In the above statement we have not, perhaps, given all the facts testified to; but the statement contains all the material evidence adduced by the plaintiff, and for the determination of the question under consideration it is unnecessary for us to look to other evidence than the plaintiff's; for the question before us is not, if a verdict had been rendered for the plaintiff, should the court in the exercise of its discretion, upon consideration of all the evidence, set aside the verdict and grant a new trial to the defendant? But the question is, was the court authorized to declare as matter of law that the plaintiff was without a cause of action, and, in effect, to tell the jury there was nothing for them to consider? Our opinion is that the instruction complained of was erroneous, and the case should have been tried by the jury. Vide Irvin v. Railway, and authorities there cited, 42 S.W. Rep., 661, and Washington v. Railway, 90 Tex. 321.
From the view we take of the case it is not necessary that we should discuss the cases cited in the able brief of counsel for appellee in support of his contentions that there was no evidence of negligence, nor was the killing of the cow, if negligent, the proximate cause of plaintiff's injury. We do not mean to intimate an opinion as to the merits of the plaintiff's case further than to declare that the evidence adduced by him upon the trial was such as to require the court to submit the cause to the jury for their determination upon the facts and the law. With this explanation of this opinion, we will briefly notice some of the cases relied on by appellee. It is insisted that the speed of the train in this case was not negligence; and the case of Wink v. Railway, 31 Southwestern Reporter, 326, decided by this court, is cited. It is true that this court did hold in that case that the speed of a train, when not in violation of a statute or an ordinance, was not of itself negligence. But this court has never decided that a high rate of speed combined with other facts might not, under some conditions, amount to negligence on the part of those operating the train.

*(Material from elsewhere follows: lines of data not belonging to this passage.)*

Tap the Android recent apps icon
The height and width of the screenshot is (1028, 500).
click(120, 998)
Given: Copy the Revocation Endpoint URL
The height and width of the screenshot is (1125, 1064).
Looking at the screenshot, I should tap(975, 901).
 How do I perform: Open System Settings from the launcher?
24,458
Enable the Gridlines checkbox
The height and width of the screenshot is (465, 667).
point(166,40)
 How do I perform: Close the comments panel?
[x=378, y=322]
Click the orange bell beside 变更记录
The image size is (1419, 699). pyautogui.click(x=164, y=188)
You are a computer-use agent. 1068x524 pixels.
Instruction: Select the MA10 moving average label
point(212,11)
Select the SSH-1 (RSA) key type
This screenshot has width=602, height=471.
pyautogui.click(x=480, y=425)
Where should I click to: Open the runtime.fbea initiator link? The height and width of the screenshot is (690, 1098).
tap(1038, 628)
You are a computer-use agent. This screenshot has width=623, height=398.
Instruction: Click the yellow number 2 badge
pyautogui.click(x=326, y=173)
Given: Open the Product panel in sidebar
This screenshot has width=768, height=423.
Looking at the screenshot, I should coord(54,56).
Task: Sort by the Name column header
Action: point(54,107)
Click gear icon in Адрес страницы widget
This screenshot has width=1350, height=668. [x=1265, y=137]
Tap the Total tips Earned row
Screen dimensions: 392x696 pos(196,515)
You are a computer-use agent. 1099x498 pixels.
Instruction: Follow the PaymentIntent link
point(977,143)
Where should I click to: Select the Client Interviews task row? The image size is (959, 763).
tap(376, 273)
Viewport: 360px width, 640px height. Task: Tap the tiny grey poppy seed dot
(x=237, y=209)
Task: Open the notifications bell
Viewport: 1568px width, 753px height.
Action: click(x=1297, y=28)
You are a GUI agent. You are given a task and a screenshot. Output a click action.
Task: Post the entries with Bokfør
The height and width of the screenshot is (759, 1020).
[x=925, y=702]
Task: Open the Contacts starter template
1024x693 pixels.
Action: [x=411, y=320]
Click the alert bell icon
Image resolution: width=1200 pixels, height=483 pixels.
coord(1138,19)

The test for determining whether one act is the proximate cause of another, is correctly stated by counsel; the rule is simple, but it is often difficult of application to the facts of a particular case. The case cited from Pennsylvania (Weed v. Railway, 117 Pennsylvania), is in most of its features analogous to this, and the decision supports the contention of appellee; but the case of Railway v. Bingham, 38 Southwestern Reporter, is not analogous to this. In that case there was an intervening agency between the negligence of the defendant and the injury of the plaintiff, and thereby the causal connection was broken; while the cases of Jackson v. Railway, 90 Tex. 372; Washington v. Railway, 90 Tex. 314, and Mussett v. Railway, 86 Tex. 708, would seem to be authority for holding the negligent killing of the cow, if negligent, the proximate cause of the appellant's injuries. But as we have already said, we do not so hold, nor do we express opinion on that point; but we reverse the judgment because the court erred in instructing the jury to return a verdict for the defendant.
Reversed and remanded.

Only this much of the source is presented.